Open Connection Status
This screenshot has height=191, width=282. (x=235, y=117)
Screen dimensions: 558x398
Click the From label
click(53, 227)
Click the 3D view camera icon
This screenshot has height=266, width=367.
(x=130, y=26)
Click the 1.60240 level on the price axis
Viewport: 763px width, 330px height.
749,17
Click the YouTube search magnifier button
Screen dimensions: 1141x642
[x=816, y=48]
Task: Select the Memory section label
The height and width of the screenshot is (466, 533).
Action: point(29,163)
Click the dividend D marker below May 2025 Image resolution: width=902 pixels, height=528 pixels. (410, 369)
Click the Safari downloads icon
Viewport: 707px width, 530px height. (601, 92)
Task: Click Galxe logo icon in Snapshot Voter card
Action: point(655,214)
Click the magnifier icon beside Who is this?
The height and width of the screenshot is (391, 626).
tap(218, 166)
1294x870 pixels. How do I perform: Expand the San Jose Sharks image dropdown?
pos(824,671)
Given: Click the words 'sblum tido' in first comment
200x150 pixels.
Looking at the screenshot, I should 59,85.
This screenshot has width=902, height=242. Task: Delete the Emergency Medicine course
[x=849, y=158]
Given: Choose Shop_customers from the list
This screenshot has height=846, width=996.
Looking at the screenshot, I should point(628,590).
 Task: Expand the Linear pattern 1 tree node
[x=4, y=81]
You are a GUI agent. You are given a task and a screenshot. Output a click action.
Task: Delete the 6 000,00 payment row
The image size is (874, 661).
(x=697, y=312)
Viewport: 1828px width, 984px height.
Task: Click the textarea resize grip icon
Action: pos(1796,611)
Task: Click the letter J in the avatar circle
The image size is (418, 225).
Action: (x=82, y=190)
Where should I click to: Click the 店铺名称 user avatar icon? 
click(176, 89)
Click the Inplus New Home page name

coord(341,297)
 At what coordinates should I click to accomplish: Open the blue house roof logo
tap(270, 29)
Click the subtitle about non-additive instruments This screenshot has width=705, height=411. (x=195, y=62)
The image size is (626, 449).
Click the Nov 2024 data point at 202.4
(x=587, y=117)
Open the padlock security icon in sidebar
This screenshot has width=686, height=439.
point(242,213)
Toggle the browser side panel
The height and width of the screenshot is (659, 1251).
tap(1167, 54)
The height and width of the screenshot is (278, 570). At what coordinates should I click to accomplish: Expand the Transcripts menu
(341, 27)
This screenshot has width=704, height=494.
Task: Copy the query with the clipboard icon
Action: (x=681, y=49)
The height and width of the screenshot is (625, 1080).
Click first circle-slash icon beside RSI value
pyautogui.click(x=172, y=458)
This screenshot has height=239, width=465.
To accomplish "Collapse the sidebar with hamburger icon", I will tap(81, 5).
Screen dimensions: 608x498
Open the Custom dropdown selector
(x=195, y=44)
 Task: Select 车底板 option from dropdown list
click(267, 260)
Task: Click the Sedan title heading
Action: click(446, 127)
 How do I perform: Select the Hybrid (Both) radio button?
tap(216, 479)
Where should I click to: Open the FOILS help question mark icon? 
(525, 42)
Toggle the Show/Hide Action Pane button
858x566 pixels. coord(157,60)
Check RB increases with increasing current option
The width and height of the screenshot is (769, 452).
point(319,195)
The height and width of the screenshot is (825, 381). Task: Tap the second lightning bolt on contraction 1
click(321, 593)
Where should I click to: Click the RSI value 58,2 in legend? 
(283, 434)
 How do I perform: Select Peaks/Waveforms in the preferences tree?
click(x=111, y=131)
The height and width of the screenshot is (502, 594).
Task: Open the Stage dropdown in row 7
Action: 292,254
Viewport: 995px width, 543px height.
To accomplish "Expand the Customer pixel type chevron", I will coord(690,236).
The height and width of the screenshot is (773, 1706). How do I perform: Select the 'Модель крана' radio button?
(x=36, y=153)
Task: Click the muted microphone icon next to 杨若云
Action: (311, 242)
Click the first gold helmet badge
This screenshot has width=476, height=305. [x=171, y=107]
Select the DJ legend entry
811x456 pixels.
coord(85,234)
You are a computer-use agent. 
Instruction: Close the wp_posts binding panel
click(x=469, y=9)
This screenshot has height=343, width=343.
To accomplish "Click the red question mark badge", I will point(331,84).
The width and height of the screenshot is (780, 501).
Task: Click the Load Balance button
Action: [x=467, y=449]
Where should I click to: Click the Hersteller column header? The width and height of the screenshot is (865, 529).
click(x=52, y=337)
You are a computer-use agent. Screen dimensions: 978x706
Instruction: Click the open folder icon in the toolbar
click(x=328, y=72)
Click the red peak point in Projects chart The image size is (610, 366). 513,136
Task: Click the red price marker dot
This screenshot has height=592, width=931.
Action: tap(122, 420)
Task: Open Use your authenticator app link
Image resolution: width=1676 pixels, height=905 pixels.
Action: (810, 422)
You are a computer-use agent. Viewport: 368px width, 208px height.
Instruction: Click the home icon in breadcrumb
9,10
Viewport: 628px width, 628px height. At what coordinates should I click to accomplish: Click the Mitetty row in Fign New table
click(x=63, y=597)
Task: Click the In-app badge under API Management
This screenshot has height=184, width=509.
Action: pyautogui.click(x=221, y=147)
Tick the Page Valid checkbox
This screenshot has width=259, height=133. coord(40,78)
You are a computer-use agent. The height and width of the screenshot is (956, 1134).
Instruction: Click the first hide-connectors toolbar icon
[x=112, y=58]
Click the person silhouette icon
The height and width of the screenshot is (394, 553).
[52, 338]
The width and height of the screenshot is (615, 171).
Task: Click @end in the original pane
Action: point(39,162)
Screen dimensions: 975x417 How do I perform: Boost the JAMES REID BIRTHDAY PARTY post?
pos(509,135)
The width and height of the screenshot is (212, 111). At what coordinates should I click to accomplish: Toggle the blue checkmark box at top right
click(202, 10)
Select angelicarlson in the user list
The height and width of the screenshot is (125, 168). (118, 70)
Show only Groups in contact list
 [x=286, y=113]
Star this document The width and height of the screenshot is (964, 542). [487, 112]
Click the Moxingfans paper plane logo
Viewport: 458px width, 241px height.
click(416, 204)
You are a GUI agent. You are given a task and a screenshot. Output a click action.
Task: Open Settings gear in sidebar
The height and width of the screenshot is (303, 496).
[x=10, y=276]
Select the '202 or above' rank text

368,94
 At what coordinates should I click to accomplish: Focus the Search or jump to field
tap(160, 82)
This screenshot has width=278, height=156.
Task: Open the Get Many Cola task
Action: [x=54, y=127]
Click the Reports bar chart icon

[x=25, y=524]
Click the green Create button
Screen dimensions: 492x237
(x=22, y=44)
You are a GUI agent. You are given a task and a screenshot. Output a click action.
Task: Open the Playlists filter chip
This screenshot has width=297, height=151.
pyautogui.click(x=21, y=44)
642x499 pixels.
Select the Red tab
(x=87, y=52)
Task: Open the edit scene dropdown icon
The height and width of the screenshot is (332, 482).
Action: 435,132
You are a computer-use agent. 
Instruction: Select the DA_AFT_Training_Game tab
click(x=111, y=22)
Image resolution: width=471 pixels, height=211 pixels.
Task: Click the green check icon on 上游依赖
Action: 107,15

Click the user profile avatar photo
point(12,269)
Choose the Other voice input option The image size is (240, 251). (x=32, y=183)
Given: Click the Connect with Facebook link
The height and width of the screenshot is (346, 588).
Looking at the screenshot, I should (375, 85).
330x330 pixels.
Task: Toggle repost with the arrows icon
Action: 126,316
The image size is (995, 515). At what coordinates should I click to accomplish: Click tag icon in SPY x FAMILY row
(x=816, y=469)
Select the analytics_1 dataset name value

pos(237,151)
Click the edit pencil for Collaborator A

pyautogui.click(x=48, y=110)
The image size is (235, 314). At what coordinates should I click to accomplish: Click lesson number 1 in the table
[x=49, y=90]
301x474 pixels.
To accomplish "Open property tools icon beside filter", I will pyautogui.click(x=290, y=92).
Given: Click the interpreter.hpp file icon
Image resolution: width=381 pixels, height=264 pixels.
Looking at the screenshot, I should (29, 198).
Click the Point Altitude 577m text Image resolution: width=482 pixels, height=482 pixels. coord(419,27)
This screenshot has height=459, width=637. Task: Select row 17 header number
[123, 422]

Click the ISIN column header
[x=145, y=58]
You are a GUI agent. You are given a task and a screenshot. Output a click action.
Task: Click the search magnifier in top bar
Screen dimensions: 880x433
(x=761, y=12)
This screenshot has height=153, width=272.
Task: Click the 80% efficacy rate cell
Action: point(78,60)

------------------------------------

• [DIRECTIONS]
Restate the data word for word. Begin at its first line, end at the line that contains "Click the 1.60240 level on the price axis", and include both.

• [OUTPUT FOR THIS TASK]
Open Connection Status
This screenshot has height=191, width=282. (x=235, y=117)
Screen dimensions: 558x398
Click the From label
click(53, 227)
Click the 3D view camera icon
This screenshot has height=266, width=367.
(x=130, y=26)
Click the 1.60240 level on the price axis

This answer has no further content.